Can you reproduce everything from the first of the lines below down to the line containing "[x=63, y=185]", that line included? Leave the pictures out of your copy.

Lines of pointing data

********************

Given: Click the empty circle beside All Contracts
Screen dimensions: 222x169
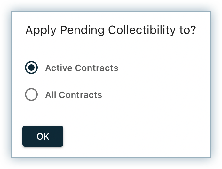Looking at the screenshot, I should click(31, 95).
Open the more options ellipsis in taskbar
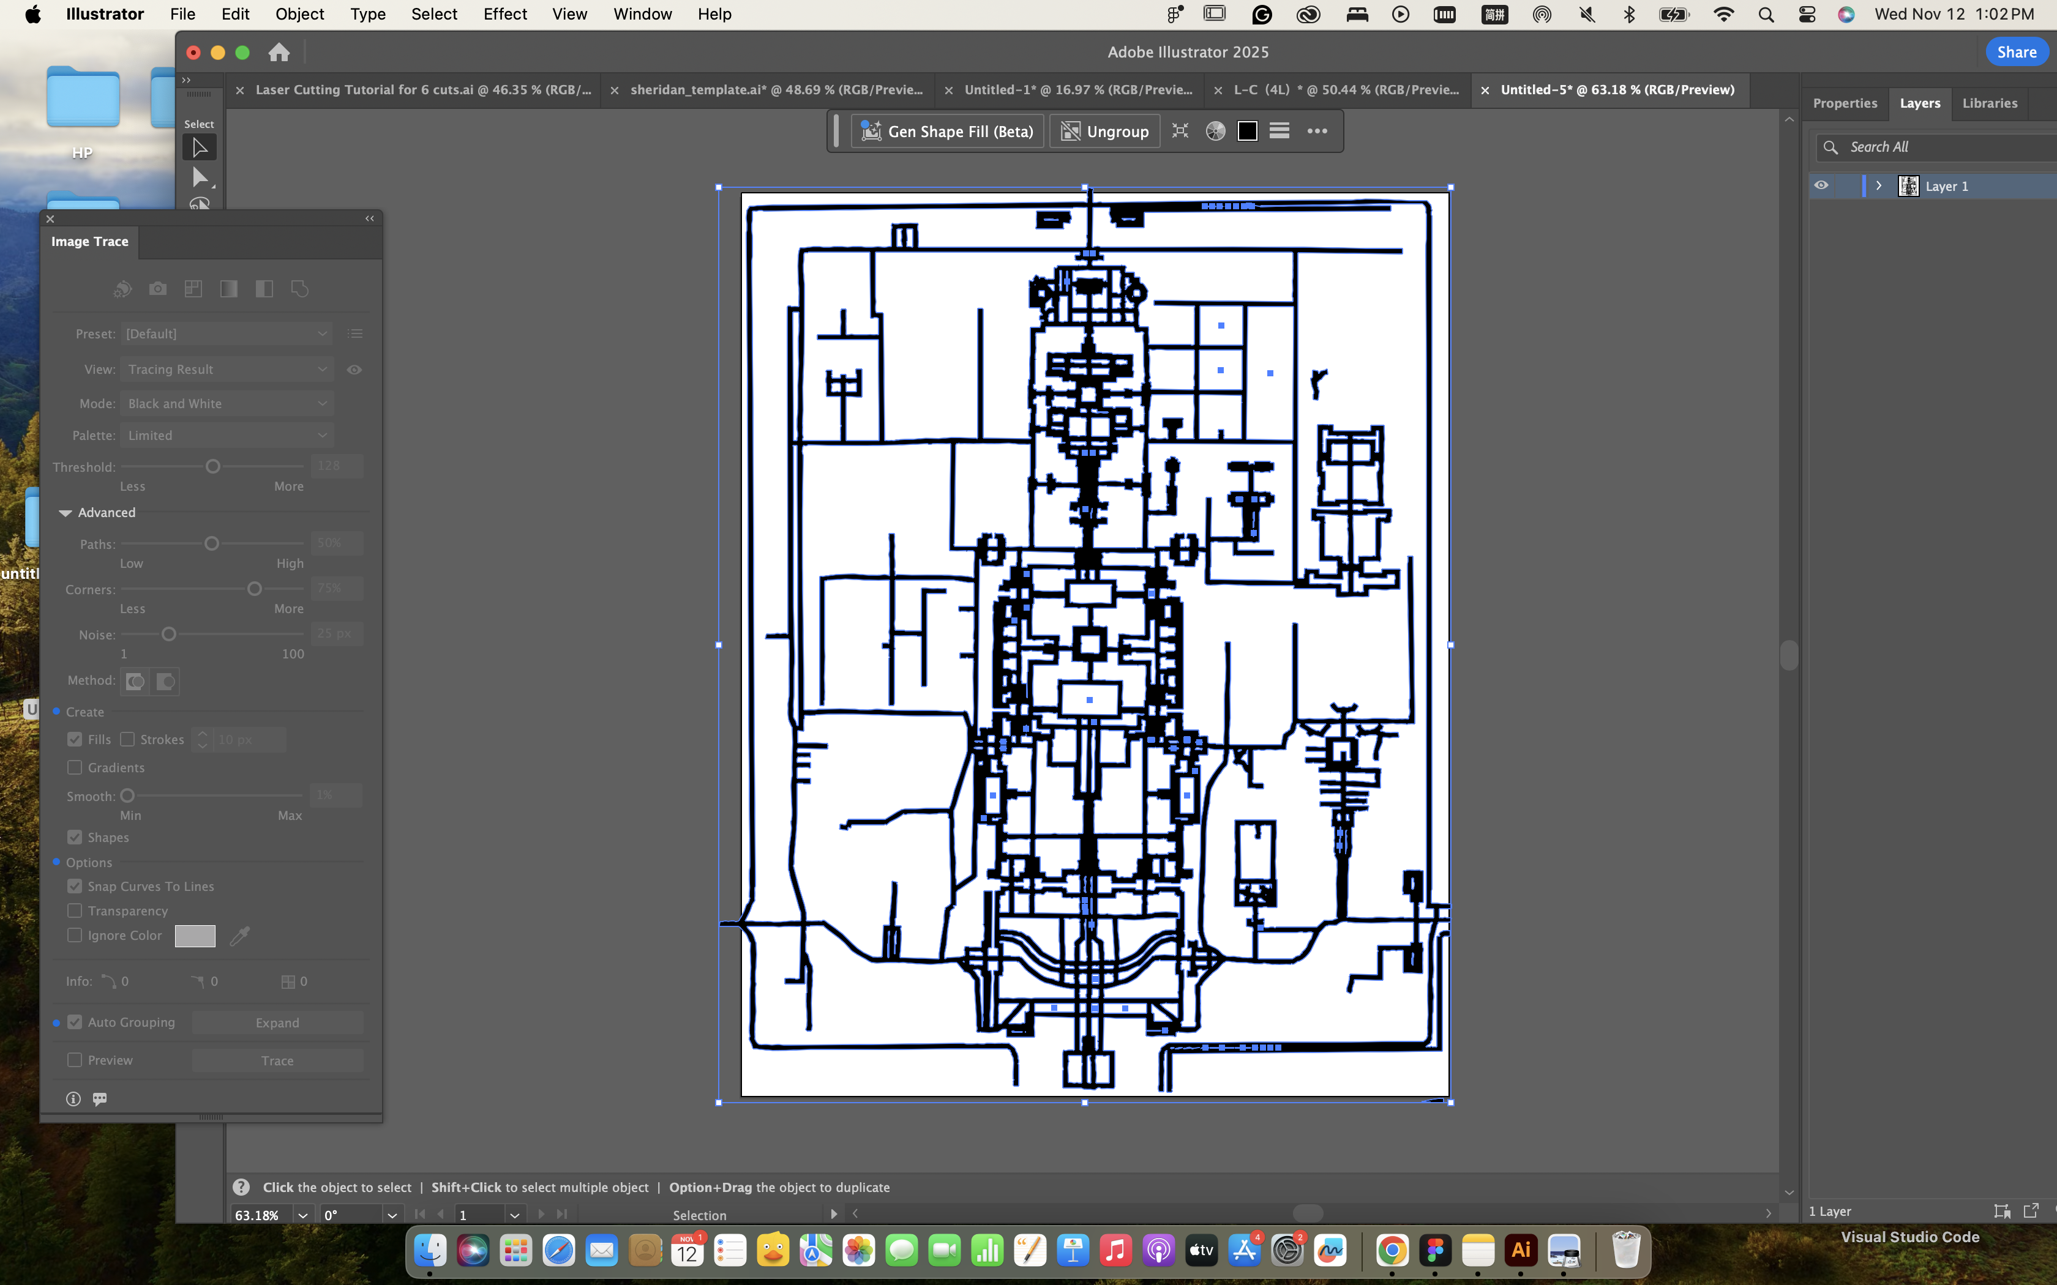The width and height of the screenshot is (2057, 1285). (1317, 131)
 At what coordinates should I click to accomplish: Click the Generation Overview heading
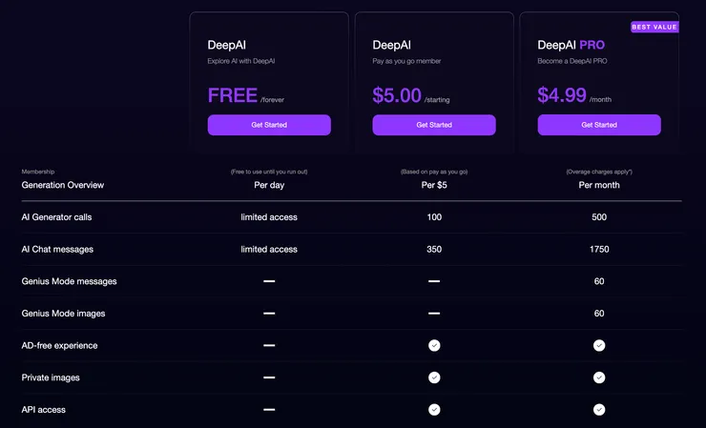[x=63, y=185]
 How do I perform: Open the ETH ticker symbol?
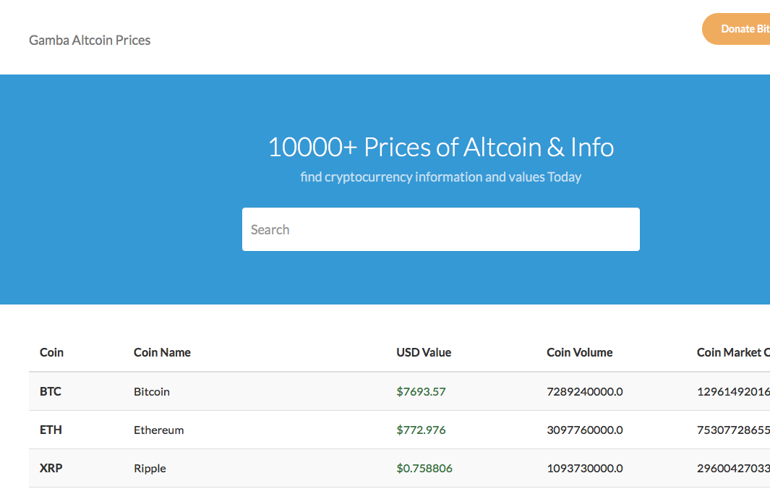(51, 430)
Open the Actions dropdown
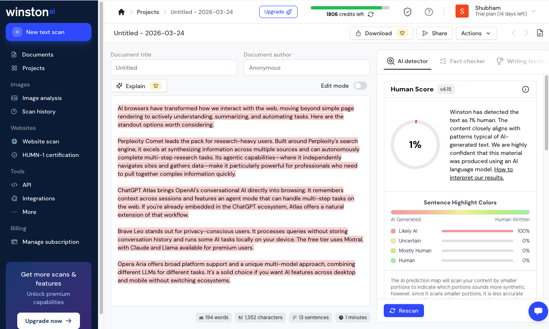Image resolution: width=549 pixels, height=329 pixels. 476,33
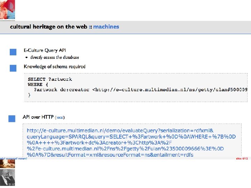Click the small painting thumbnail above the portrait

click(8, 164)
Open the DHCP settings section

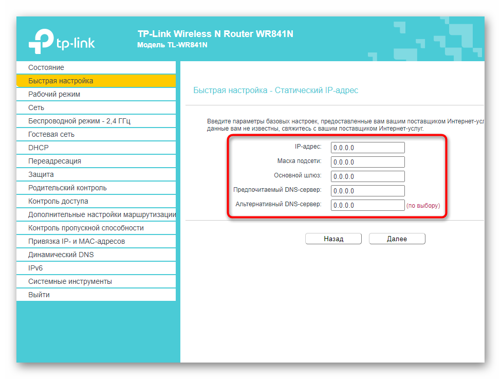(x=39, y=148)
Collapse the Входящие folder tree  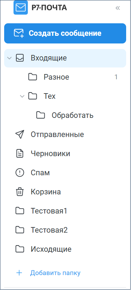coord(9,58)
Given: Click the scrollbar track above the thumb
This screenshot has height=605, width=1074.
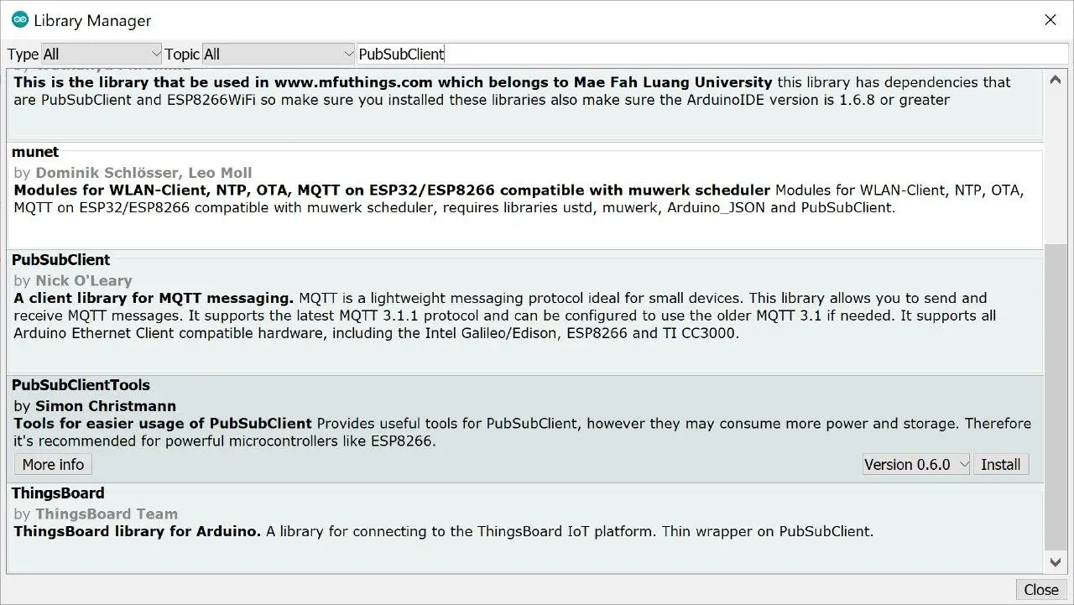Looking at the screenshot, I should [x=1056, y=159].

********************

Finished answer
Given: Click the empty circle beside All Contracts
Screen dimensions: 222x169
Looking at the screenshot, I should click(31, 95).
Open the more options ellipsis in taskbar
The width and height of the screenshot is (2057, 1285). (1317, 131)
 At what coordinates should I click to accomplish: Click the Generation Overview heading
[x=63, y=185]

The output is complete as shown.